_Excerpts from a dataset_
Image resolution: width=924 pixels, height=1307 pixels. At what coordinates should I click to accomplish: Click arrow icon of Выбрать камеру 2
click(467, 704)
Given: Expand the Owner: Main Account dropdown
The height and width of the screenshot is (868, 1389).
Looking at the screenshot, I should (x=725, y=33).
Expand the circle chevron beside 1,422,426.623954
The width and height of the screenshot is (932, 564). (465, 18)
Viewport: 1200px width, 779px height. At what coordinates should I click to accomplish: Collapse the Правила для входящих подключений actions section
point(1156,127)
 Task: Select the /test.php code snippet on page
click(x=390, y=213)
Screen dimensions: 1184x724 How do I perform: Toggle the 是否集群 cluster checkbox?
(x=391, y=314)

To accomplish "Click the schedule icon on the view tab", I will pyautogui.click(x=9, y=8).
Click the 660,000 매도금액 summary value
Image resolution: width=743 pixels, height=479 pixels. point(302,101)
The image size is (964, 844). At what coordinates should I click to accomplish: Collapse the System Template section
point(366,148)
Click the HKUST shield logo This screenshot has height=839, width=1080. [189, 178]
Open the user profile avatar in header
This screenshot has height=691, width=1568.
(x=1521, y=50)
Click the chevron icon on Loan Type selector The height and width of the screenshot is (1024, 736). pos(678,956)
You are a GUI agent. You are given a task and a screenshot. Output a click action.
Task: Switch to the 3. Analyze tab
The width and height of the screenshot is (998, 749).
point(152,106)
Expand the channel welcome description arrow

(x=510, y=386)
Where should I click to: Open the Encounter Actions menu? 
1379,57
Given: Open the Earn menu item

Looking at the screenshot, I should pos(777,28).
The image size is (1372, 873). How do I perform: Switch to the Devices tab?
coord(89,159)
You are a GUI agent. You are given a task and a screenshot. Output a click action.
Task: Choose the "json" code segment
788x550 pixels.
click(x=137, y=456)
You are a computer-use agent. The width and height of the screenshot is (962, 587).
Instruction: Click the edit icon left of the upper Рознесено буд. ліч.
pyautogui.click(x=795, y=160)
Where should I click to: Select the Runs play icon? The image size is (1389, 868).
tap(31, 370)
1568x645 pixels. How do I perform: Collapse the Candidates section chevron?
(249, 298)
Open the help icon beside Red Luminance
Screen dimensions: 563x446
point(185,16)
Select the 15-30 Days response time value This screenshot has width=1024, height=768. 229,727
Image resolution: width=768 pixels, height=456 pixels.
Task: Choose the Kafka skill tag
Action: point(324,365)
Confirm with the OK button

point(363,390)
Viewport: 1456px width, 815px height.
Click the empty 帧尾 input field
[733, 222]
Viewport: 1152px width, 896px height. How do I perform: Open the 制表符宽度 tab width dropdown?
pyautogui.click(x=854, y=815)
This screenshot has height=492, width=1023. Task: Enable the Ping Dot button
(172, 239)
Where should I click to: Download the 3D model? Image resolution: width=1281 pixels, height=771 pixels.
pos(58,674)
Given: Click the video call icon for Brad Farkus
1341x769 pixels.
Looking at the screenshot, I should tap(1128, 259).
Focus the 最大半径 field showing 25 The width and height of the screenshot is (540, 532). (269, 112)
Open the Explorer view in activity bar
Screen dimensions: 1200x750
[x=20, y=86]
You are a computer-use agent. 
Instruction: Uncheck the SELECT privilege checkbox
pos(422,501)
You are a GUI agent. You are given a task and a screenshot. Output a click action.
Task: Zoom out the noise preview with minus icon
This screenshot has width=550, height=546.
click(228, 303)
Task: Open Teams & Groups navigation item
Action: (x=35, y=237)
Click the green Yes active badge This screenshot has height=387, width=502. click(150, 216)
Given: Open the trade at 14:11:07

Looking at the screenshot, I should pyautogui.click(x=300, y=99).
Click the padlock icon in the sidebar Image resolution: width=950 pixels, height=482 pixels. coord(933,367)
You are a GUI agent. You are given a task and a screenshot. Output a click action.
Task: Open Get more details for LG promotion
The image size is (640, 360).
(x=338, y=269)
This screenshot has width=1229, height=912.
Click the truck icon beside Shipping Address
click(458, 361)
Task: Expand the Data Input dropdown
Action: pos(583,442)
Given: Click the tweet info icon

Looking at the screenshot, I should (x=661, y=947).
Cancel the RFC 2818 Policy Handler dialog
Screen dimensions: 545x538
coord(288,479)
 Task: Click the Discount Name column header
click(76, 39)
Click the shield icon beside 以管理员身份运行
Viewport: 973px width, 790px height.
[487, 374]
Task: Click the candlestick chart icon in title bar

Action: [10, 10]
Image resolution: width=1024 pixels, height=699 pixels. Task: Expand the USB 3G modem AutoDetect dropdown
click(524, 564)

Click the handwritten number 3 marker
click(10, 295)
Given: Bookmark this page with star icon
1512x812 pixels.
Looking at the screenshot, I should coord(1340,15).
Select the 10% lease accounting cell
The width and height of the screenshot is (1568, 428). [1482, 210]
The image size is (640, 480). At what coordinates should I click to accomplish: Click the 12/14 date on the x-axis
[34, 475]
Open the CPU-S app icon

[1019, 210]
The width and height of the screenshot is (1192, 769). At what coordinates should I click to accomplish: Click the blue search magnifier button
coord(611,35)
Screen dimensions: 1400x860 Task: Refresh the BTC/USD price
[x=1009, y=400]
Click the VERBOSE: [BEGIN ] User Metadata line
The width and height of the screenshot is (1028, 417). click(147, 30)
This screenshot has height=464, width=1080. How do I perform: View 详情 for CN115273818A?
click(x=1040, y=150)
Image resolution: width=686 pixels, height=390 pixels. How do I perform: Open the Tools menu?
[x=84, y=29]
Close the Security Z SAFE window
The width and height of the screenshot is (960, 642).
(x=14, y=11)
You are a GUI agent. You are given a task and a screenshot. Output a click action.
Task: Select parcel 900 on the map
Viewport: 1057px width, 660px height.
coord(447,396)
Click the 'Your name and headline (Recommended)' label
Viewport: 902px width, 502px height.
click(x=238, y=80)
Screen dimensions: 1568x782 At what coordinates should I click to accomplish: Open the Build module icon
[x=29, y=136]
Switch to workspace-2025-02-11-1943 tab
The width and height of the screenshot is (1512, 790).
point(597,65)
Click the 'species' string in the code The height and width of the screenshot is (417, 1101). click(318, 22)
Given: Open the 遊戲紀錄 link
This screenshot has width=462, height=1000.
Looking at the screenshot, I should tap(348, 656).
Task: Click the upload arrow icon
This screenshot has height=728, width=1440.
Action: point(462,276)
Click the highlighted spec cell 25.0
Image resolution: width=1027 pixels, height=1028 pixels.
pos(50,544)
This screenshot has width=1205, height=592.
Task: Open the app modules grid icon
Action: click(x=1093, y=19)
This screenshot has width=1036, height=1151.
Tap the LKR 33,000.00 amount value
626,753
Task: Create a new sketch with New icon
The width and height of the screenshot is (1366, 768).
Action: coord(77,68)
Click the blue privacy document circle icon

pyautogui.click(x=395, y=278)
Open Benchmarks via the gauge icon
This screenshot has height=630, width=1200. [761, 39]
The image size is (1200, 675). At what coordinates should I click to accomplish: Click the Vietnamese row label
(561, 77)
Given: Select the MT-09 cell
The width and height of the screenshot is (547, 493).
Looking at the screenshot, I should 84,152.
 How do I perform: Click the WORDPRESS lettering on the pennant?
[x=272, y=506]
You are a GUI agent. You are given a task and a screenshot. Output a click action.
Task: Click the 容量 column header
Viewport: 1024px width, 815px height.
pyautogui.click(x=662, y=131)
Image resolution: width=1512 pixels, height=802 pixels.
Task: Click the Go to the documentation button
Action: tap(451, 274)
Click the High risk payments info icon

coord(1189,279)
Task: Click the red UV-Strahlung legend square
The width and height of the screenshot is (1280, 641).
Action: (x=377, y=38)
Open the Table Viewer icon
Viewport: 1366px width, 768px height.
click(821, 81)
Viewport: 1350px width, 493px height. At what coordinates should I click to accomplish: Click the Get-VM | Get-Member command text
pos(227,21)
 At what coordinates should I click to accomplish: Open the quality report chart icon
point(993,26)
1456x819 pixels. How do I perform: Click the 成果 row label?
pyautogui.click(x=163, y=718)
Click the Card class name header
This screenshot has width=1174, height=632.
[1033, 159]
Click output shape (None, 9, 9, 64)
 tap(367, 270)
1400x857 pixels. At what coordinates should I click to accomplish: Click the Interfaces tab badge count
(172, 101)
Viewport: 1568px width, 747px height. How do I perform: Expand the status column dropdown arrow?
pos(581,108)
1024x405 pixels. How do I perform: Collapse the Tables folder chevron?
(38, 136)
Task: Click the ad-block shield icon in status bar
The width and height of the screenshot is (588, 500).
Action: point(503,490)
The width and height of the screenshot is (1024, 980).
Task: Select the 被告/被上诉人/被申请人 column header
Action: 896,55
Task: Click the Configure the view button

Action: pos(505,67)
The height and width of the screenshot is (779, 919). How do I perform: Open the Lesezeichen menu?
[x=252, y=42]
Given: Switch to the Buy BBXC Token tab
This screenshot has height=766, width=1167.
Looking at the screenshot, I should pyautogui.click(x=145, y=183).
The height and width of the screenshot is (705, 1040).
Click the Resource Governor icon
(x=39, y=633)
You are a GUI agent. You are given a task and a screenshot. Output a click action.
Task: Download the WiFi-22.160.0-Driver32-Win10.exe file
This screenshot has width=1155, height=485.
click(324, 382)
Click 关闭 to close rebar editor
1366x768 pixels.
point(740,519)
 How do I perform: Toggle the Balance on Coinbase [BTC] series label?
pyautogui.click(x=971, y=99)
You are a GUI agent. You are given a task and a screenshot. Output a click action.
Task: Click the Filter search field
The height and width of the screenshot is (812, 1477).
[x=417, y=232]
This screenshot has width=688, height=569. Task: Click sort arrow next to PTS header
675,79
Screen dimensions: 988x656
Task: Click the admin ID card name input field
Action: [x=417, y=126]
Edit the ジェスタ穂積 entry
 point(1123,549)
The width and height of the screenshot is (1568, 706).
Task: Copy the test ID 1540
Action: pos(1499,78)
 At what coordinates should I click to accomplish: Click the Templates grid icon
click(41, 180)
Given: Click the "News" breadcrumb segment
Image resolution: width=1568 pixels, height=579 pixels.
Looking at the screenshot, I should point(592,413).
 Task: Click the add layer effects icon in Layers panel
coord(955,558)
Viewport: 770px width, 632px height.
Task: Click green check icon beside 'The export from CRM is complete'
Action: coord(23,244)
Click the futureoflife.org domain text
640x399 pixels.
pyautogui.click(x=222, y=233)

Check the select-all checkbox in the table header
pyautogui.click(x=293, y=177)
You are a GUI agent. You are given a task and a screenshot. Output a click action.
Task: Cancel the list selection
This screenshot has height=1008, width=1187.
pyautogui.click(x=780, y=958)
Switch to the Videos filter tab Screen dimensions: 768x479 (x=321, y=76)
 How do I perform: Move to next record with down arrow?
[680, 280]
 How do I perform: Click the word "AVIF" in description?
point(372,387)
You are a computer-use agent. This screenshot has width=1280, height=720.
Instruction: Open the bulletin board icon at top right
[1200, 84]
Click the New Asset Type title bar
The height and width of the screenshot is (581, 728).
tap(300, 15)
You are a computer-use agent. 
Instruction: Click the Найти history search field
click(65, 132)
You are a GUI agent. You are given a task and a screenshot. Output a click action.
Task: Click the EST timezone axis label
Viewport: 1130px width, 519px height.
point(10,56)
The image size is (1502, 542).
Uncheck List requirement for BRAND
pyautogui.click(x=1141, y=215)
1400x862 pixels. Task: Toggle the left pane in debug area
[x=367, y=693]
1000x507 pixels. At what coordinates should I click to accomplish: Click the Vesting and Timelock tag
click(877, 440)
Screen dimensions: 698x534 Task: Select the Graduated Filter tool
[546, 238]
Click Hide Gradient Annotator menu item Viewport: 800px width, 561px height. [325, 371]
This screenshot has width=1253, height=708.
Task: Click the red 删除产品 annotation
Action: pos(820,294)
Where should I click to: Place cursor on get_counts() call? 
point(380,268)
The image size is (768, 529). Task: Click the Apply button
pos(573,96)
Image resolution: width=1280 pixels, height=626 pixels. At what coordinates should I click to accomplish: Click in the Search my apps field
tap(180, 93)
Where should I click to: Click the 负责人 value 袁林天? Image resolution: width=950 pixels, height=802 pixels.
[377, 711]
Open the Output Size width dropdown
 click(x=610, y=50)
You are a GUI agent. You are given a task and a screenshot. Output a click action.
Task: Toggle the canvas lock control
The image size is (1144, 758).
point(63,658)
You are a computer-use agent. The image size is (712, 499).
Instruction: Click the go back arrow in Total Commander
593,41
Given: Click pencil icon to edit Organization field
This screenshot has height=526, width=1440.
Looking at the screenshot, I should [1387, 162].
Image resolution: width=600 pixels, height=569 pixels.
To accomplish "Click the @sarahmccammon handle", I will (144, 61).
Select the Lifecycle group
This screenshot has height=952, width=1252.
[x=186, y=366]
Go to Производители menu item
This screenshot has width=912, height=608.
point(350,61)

_Task prompt_
What number of lines above include the string "segment"? State it and nothing else.

_Task solution_
2